Voilà un avis du Conseil d'État qui va peut-être faire jurisprudence. Le 30 avril dernier, le juge administratif a prononcé la suspension de l'interdiction d'exercer du Dr Eugénie Izard, pédopsychiatre depuis 16 ans à Cugnaux (Haute-Garonne), et l'obligation pour le conseil départemental de Haute-Garonne de l’Ordre des médecins de l'indemniser de 3 000 euros au titre des frais de justice.
L'affaire a commencé en 2015 lorsque le Dr Izard signale des maltraitances sur une enfant suivie en psychothérapie. Mais suite à une plainte du père, médecin psychiatre qui conteste ces signalements, le conseil départemental de Haute-Garonne de l’Ordre des médecins inflige à la pédopsychiatre un avertissement devant la chambre disciplinaire de première instance d'Occitanie. Le Dr Izard et le conseil départemental font alors tous deux appel. Le 10 décembre 2020, la chambre disciplinaire nationale de l’Ordre des médecins durcit la sanction en interdisant au médecin d'exercer la médecine pendant une durée de 3 mois à compter du 1er avril 2021. Le juge disciplinaire de l'Ordre des médecins lui reproche en effet d'avoir enfreint le secret médical en saisissant le juge pour enfants à la place du procureur de la République.
Secret professionnel
Une sanction que la pédopsychiatre, également présidente du réseau de professionnels pour la protection de l'enfance et de l'enfance (REPPEA), conteste. À bon escient, si l'on en croit le Conseil d'État. En effet, dans son avis du 30 avril, il estime que la décision de la chambre disciplinaire « est entachée d’inexacte qualification juridique des faits en ce qu’elle juge que Mme Izard a méconnu son obligation de secret professionnel pour avoir adressé un signalement relatif à un jeune patient au juge des enfants saisi, en assistance éducative, de la situation de cet enfant paraît, en l’état de l’instruction, sérieux et de nature à justifier, outre l’annulation de la décision juridictionnelle attaquée, l’infirmation de la solution retenue par les juges du fond ».
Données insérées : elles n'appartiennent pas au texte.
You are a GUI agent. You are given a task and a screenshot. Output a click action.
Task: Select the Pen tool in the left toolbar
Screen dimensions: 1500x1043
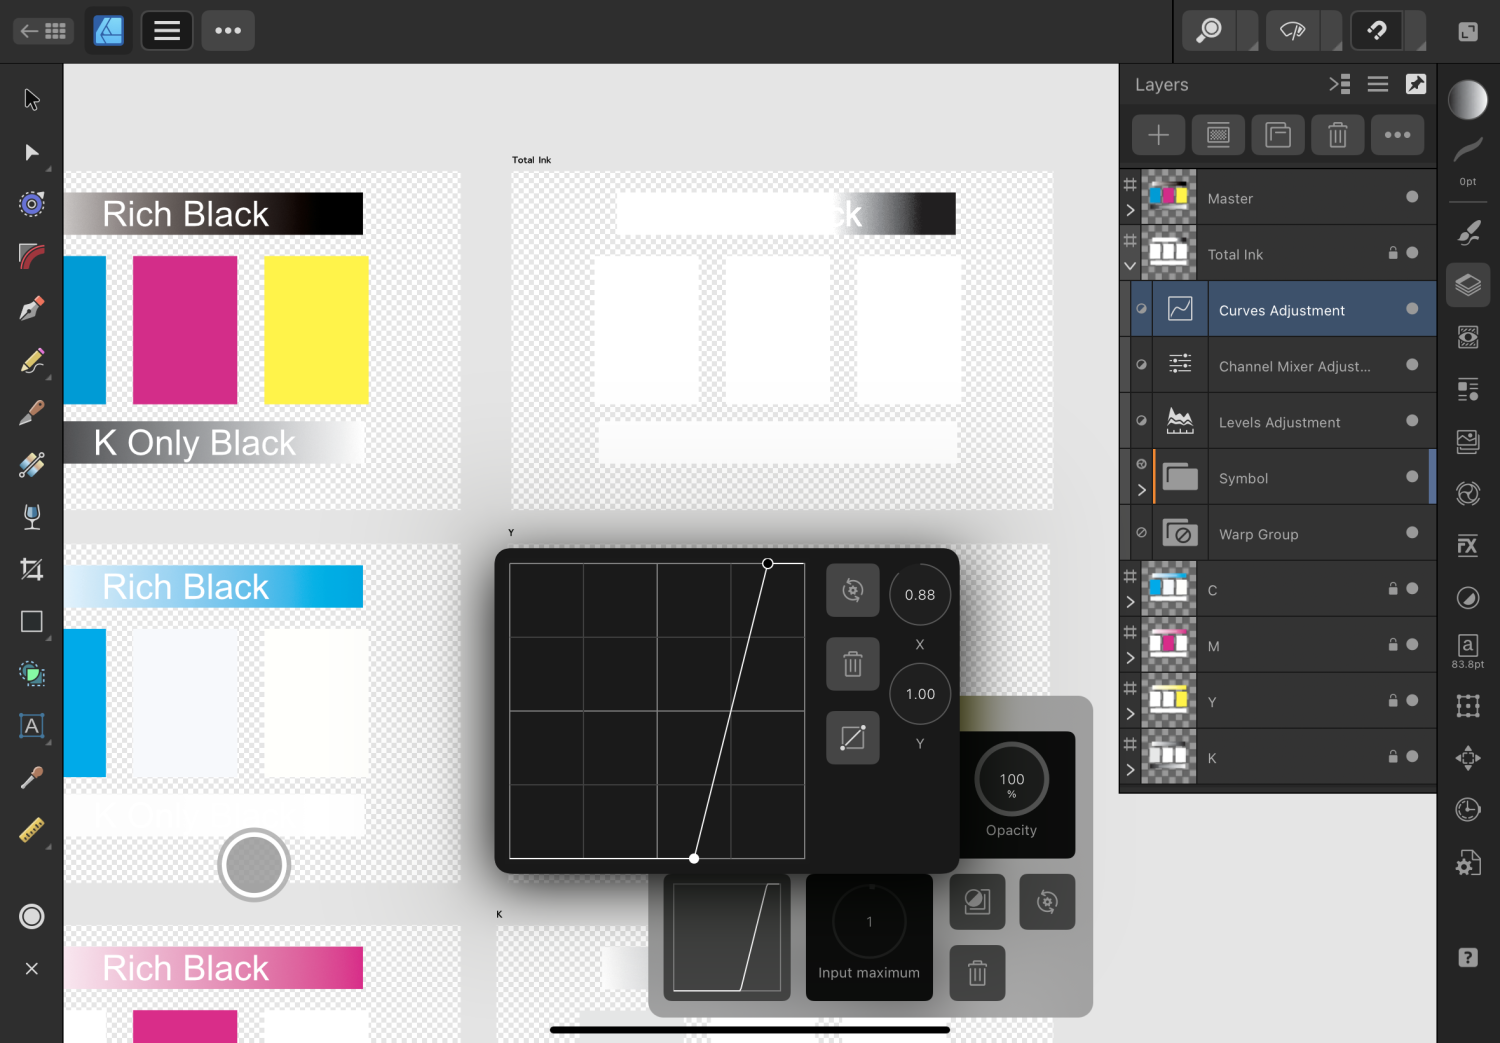[x=30, y=307]
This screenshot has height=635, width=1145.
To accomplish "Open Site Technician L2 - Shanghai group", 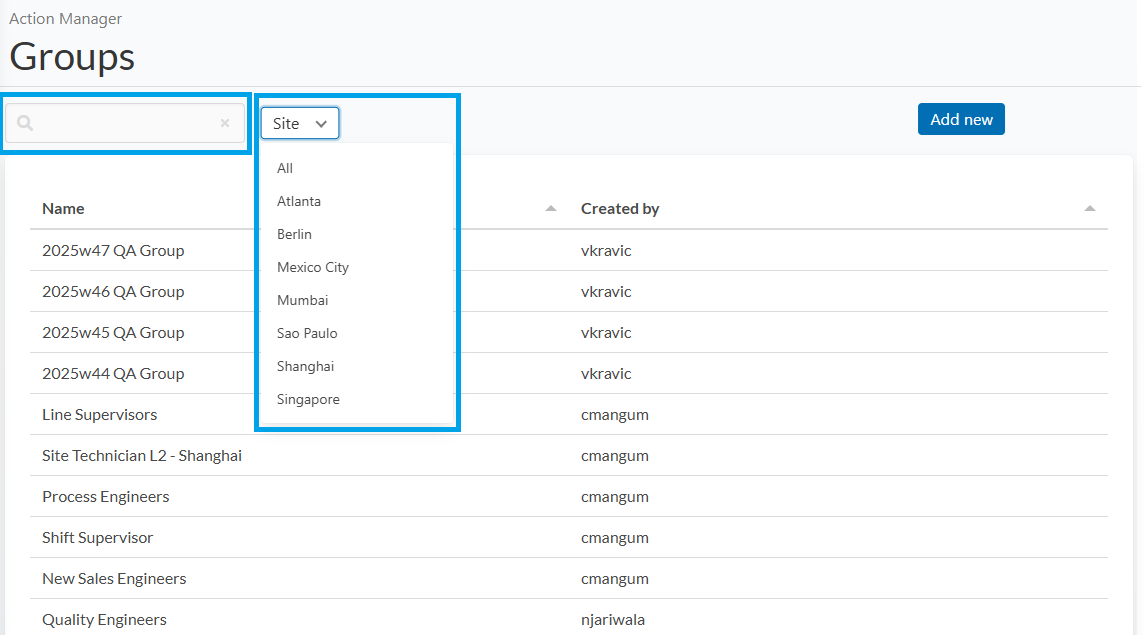I will 142,456.
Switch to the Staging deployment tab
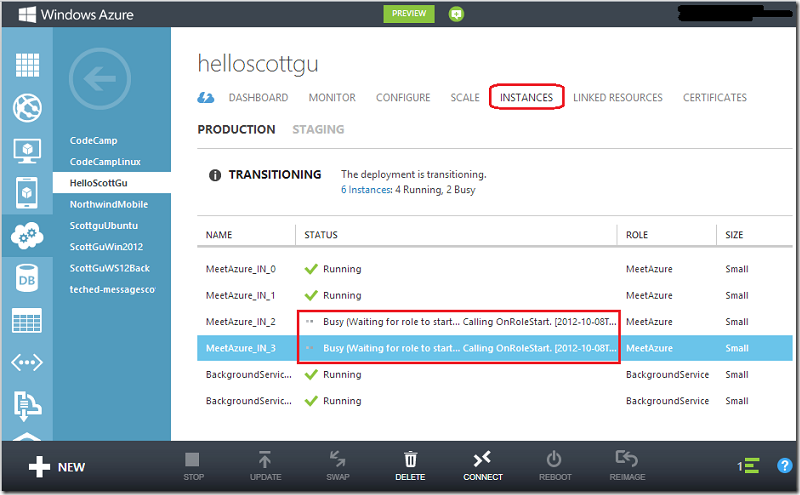Viewport: 800px width, 495px height. [318, 130]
Le médecin l'a instantanément fait savoir sur son fil Twitter.
Le Conseil d’État a prononcé un sursis à exécution de mon interdiction d'exerce dans l'attente de la décision définitive. Le CDOM 31 est condamné à me verser 3000 euros au titre de l'article L. 761-1 du code de justice administrative.
— Izard Eugénie (@EugenieIzard) April 30, 2021
Lire la décision : https://t.co/4gTEoUk0f8
La suspension de l'interdiction d'exercer pour la pédopsychiatre est toutefois temporaire, le temps que le pourvoi d'Eugénie Izard demandant l'annulation définitive de cette sanction soit tranché. Interrogée par France 3 Occitanie, la praticienne avait indiqué plus généralement que dans ce type d'affaires, les médecins devaient pouvoir « être en sécurité ». « Je ne peux pas continuer à avoir peur à chaque fois que je fais un signalement. Il faut qu'on puisse bénéficier d'une immunité dans ces cas-là. » « Je dénonce des maltraitances et c'est moi qu'on poursuit. Je vais me battre pour faire reconnaître cette injustice », avait-elle ajouté.